---- Excerpt provided

Here are two questions we’ve been arguing about recently.


  1. Is it rational to vote in a national US election just because of the remote possibility you could change which candidate wins?
  2. How much does sleeping through the first round of the debate world championships hurt your final result?  


I’m going to talk about the first argument in this post and the second argument in a later post because I’ve been informed that there’s a limit to how much other people want to listen to Sheng and I argue.


There are many arguments for voting -- “what would happen if no one did?” “people died for your right to vote!” -- but let’s consider a crazy one: you should vote because you might be the tie-breaking vote in an election. Obviously, this is incredibly unlikely. On the other hand, if you did, it would be incredibly important. So just how unlikely is it?


Say you live in a state with a million expected voters where one candidate is polling at 52% and the other at 48%. Here’s a first attempt at figuring out how likely you are to be the tying vote: if each voter is like a coin with a 52% chance of landing heads, what is the probability you get exactly 50% heads? The answer is so small -- less than one in 10100 -- that the computer returns 0. If you run a bunch of simulations of the fraction of heads, it looks like this -- pretty much every time you’ll end up with a fraction close to .52.


This implies that voting is a waste of time; you have no chance of influencing the outcome. But this simple analysis turns out to be wrong for a simple reason: polls aren’t perfect. Just because a poll tells you 52% of voters prefer a candidate doesn’t mean that 52% of voters actually do. One source of error is the margin of error in polls: as the Upshot pointed out recently, because pollsters only sample a relatively small group of people, polling results fluctuate just due to random noise. So if a poll tells you that 52% of voters prefer a candidate, the real percentage might be something like:




Which is a lot more uncertainty than we saw before.


Given this uncertainty, it turns out the chance that you're the tying vote is not that low -- somewhere between 1 in 100,000 and 1 in 10 million (see [1] if you want modeling details). Which sounds low but is actually astonishingly high. If the difference in value between the two candidates is, say, a trillion dollars -- which is plausible, given the size of the US budget and the very different uses Trump and Clinton would put it to -- then a 1 in 10 million chance of influencing the election outcome means that in expectation, you change the allocation of $100,000. Of course, I’ve only simulated a single state, not the whole election, using a very simple model. But after doing this I discovered a more sophisticated analysis from Andrew Gelman, Nate Silver, and Aaron Edlin which reached a similar conclusion: if you live in a state which is at all close, voting is probably worth your while simply because of the possibility you will be the tie-breaking vote in an election. If you are trying to decide whether your state is at all close, err on the side of “yes”; here are 538's predictions for every state.

--------

Exercise details
Write out the passage of the voting post from "Here are two" to "which candidate wins?" word for word.

---- Provided information

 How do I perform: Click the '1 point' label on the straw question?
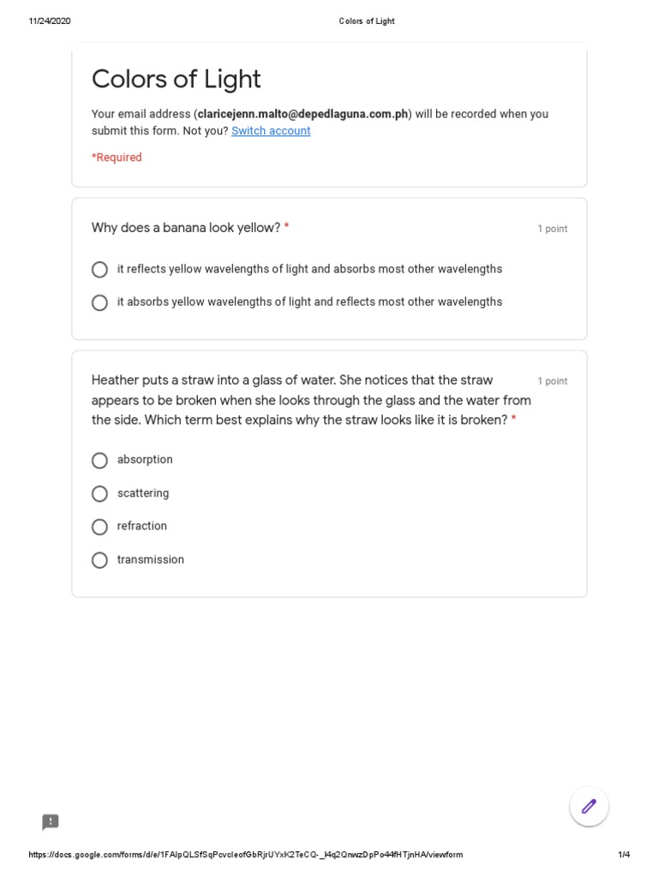pyautogui.click(x=552, y=381)
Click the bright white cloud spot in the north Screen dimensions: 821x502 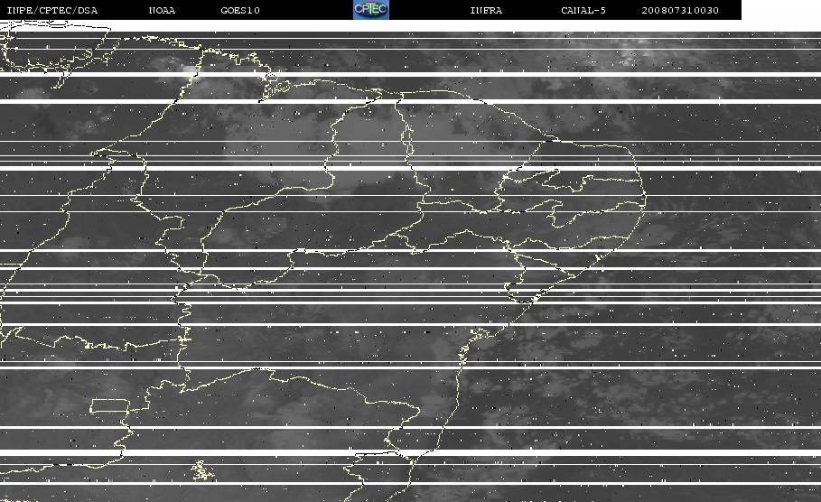click(x=190, y=70)
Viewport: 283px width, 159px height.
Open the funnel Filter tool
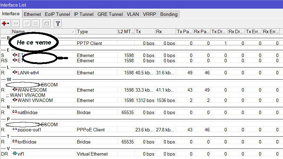tap(58, 24)
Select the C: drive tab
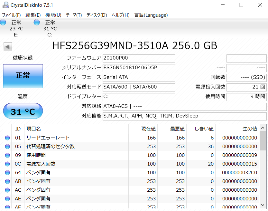This screenshot has width=268, height=211. click(x=50, y=29)
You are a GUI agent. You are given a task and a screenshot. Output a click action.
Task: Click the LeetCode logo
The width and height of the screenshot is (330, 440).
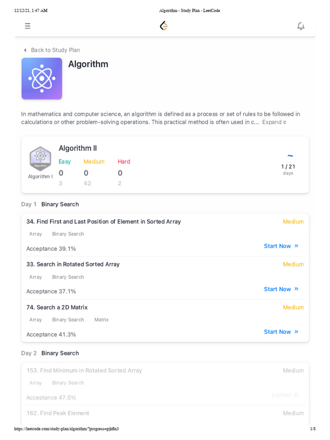click(x=164, y=26)
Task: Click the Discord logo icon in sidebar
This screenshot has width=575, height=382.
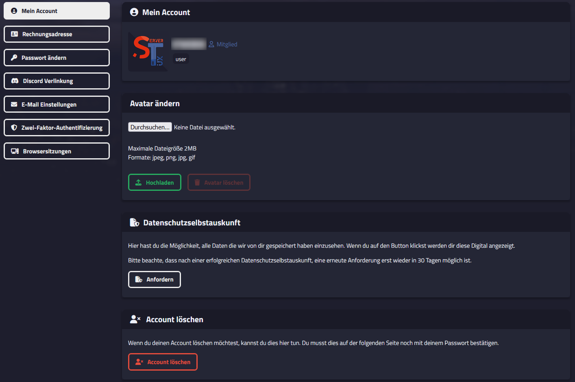Action: (15, 81)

--------

Result below
Here are two questions we’ve been arguing about recently.


  1. Is it rational to vote in a national US election just because of the remote possibility you could change which candidate wins?